— EXERCISE DETAILS —
Which lines run from the one containing "Click the forward navigation arrow" to the end of the listing? Copy them out exactly, leaving out the rest.

— GIVEN RECORDS —
= = = =

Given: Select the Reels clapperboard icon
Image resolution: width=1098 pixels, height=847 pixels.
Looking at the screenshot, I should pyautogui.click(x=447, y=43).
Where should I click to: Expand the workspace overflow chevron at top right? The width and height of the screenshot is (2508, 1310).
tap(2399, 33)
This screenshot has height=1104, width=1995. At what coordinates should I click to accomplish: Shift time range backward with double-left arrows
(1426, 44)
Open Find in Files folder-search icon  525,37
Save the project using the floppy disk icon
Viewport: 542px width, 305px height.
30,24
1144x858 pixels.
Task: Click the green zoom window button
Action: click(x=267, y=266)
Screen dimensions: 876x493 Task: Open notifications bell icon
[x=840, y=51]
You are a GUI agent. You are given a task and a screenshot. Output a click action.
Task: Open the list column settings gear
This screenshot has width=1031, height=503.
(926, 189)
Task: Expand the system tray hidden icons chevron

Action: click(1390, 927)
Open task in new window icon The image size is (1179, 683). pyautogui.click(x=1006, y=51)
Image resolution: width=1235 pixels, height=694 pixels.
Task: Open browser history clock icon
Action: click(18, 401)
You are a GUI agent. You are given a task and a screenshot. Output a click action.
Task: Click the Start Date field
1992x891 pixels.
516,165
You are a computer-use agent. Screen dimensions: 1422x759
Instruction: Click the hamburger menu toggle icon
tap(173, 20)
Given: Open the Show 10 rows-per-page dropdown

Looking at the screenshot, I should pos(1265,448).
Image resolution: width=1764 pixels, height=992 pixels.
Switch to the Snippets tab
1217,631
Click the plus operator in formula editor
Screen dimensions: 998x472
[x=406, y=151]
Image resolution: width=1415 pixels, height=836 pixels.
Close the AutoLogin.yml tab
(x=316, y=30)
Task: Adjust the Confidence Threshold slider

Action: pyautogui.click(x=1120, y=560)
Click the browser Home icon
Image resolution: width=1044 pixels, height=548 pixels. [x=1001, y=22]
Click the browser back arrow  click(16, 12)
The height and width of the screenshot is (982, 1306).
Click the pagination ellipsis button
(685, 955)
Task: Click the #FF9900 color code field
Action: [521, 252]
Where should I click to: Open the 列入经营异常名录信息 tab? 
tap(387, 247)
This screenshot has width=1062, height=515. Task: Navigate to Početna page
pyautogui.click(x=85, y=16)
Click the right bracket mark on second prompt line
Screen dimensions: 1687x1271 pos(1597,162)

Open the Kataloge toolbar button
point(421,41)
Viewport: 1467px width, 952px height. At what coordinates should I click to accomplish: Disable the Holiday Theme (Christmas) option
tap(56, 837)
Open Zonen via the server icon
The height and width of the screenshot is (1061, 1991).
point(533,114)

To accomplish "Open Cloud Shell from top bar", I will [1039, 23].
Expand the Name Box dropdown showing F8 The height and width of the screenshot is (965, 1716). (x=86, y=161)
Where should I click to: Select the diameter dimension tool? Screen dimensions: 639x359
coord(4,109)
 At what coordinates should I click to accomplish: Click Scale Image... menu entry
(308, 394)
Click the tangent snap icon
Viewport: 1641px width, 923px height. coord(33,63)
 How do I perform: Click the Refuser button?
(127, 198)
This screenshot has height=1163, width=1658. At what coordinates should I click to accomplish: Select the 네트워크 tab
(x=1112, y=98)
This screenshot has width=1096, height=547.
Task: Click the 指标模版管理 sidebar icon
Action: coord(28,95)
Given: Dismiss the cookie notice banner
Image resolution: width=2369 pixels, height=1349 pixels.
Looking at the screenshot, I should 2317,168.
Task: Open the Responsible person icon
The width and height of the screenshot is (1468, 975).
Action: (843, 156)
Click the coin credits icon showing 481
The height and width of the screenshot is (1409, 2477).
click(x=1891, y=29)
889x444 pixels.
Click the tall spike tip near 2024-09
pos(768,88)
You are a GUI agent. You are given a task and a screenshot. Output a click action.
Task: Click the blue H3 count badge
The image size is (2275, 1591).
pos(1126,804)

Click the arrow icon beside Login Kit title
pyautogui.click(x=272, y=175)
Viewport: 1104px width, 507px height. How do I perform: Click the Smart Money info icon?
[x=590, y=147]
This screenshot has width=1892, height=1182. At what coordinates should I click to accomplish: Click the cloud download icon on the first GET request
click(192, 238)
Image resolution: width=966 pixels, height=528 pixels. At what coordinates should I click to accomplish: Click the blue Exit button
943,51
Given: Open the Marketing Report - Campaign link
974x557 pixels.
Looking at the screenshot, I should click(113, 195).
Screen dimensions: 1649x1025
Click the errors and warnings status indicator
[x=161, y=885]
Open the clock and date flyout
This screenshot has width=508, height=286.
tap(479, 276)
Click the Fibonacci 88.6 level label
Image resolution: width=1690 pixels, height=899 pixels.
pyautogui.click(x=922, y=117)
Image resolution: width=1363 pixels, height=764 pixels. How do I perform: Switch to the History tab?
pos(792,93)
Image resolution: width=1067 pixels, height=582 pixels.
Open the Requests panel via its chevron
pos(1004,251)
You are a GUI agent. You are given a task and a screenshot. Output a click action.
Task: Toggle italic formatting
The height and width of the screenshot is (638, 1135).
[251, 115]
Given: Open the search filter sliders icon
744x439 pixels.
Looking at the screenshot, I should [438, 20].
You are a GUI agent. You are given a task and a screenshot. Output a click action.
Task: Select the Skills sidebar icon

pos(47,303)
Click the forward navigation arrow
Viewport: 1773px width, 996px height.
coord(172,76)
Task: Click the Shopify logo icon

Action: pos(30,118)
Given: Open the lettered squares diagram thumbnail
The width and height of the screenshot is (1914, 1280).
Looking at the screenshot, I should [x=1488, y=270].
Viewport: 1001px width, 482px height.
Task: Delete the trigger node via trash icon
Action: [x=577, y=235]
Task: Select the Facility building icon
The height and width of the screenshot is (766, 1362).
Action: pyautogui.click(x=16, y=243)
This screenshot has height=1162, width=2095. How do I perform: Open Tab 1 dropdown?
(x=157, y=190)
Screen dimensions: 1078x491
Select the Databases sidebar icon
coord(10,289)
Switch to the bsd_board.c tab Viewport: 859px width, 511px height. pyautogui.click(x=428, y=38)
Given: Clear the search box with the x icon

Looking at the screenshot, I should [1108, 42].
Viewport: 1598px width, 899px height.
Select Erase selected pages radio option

= = = =

— WRITTEN RESPONSE —
Click the forward navigation arrow
Viewport: 1773px width, 996px height.
coord(172,76)
Task: Click the Shopify logo icon

Action: pos(30,118)
Given: Open the lettered squares diagram thumbnail
The width and height of the screenshot is (1914, 1280).
Looking at the screenshot, I should [x=1488, y=270].
Viewport: 1001px width, 482px height.
Task: Delete the trigger node via trash icon
Action: [x=577, y=235]
Task: Select the Facility building icon
The height and width of the screenshot is (766, 1362).
Action: pyautogui.click(x=16, y=243)
This screenshot has height=1162, width=2095. How do I perform: Open Tab 1 dropdown?
(x=157, y=190)
Screen dimensions: 1078x491
Select the Databases sidebar icon
coord(10,289)
Switch to the bsd_board.c tab Viewport: 859px width, 511px height. pyautogui.click(x=428, y=38)
Given: Clear the search box with the x icon

Looking at the screenshot, I should [1108, 42].
Viewport: 1598px width, 899px height.
Select Erase selected pages radio option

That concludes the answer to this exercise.